* **Work to be completed**
Retype the rows below, starting at the line that contains "Open Ledama Olekina's profile photo" and continuing through the last row. Leave the pictures out of your copy.

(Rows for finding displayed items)

• • • • •

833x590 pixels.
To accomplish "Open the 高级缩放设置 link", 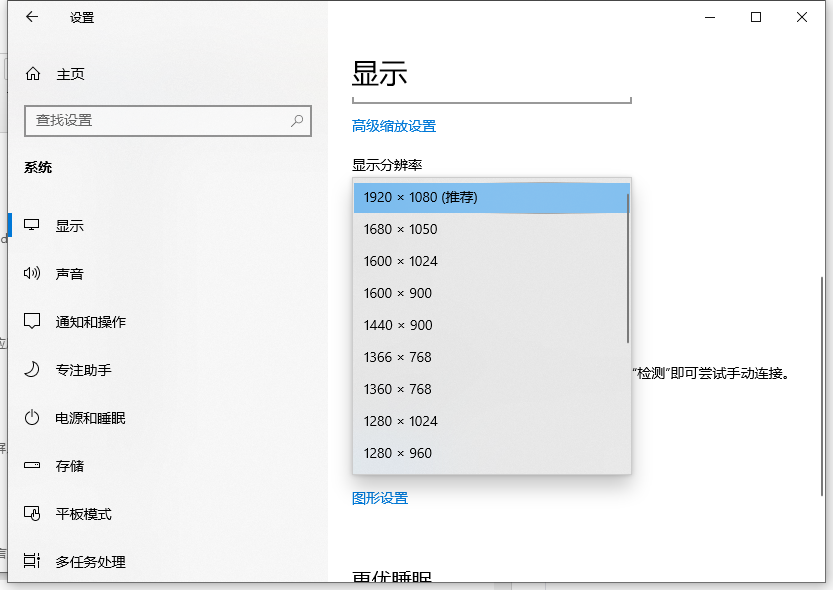I will pos(394,126).
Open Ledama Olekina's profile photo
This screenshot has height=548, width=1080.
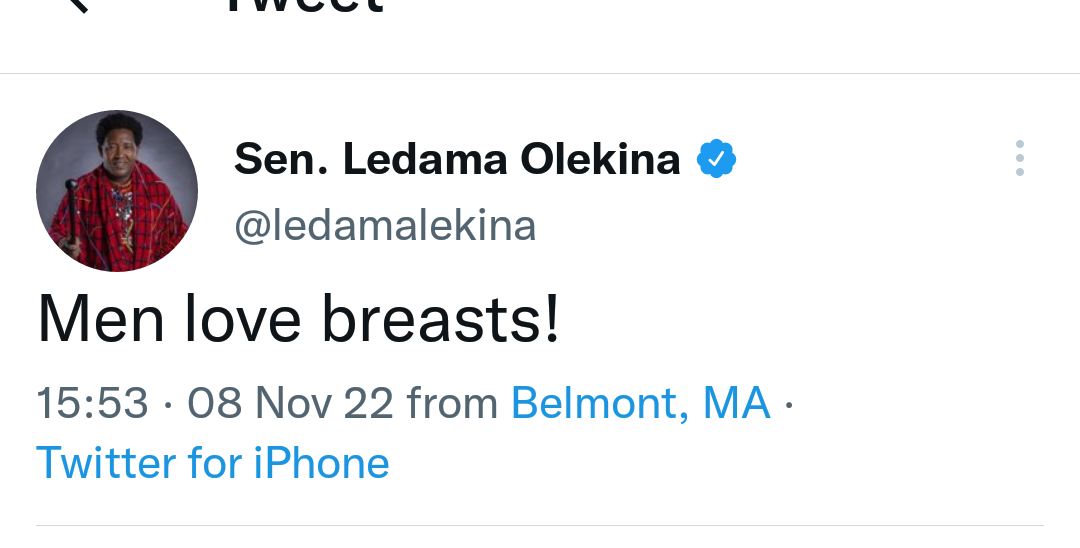click(117, 191)
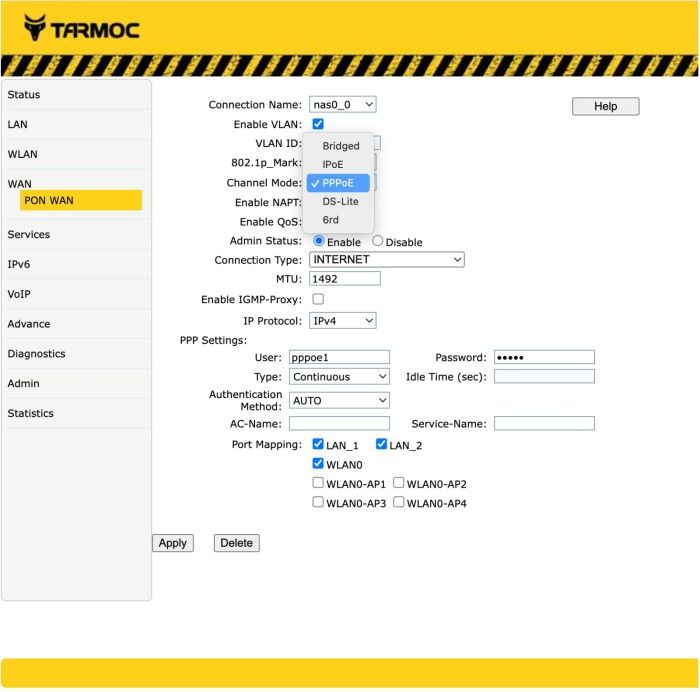Open the Connection Name dropdown

(342, 104)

• • • • •

* **Exercise response**
Open Ledama Olekina's profile photo
This screenshot has height=548, width=1080.
click(117, 191)
Open the Connection Name dropdown

(342, 104)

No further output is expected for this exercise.